§ **WORK TO COMPLETE**
1. Reproduce the forum discussion about Mypy warnings word for word, starting at "In my experience, this" and continuing down to "I’ve implemented something.".
2. Answer these questions from the forum discussion about Mypy warnings:
(a) What is the poster currently implementing?
(b) Which decorator is given as a model for the kind the poster wishes linters and type checkers had?
(c) What two reasons are given for avoiding metaclasses in Python?

§ **PASSAGE PROVIDED**

----------

Any classes that implement Impl is meant to be redefine in some way. So when
Mypy gives a warning for intended behavior, it gets annoying

In my experience, this usually either means that I need to disable a linter rule because it doesn’t suit my project, or I need to rethink the way I’ve implemented something.

2 Likes

Sorry, I’m currently implementing a metaclass. When a class implements Impl, it is meant to be redefine later in a program, but when someone redefine a class, it gives a warning, even though it is intended. So I’m currently trying to find a solution to this problem, of unintended warnings.

This feels like an odd design choice, and I’m not surprised to hear that standard checkers flag it as wrong. I’m not saying that there isn’t a reason you need to design things the way that you have, but at some point you’re so far from “normal” coding patterns that you probably just have to accept that standard linters and type checkers won’t be happy with your code…

7 Likes

True, I just wish we have decorators for linters and type checkers like typing.no_type_check that tells these tools that a certain behavior is intended, even how obscure it is.

I think you should redesign this. It’s extremely convoluted and I think poor design.

In Python, you should generally avoid metaclasses. They are hard to combine, and they’re hard to reason about.

----------

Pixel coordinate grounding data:
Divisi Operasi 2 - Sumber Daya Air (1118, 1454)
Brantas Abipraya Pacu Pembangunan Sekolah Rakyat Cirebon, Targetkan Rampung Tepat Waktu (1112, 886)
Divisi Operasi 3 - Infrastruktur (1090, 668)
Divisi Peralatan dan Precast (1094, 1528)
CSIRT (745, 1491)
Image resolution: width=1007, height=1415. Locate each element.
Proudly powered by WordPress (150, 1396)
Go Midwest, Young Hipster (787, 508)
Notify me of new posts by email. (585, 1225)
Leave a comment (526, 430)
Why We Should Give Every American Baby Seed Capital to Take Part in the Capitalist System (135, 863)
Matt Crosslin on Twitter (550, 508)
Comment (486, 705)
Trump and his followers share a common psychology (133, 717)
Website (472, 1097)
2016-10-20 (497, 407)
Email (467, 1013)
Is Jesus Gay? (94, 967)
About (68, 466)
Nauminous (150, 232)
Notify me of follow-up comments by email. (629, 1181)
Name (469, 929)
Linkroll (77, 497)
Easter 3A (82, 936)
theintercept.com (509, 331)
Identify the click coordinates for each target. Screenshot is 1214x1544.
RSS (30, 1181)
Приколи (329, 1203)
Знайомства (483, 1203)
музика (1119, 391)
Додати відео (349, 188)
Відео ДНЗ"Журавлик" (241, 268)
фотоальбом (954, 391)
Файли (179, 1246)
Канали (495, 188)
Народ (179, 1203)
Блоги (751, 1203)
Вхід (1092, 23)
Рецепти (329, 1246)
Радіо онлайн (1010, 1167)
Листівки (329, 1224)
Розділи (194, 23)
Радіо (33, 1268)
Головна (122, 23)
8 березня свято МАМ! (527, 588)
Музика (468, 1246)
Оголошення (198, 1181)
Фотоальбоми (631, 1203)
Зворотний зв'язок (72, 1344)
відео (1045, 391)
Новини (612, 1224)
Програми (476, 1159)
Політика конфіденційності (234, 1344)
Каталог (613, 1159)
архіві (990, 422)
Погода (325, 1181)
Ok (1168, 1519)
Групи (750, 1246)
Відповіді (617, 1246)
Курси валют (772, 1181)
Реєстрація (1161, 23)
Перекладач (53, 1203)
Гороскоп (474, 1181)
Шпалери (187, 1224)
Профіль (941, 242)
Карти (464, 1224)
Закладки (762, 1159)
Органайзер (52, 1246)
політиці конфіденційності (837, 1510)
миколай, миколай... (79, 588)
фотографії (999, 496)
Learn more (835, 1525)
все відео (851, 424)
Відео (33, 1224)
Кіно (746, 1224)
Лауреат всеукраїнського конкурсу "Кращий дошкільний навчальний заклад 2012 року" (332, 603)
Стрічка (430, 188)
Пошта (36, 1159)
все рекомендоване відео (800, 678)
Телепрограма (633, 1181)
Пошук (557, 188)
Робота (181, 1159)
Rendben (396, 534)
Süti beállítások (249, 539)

----------

§ **TASK RESPONSES**
1.
In my experience, this usually either means that I need to disable a linter rule because it doesn’t suit my project, or I need to rethink the way I’ve implemented something.

2.
(a) A metaclass.
(b) typing.no_type_check.
(c) They are hard to combine, and they are hard to reason about.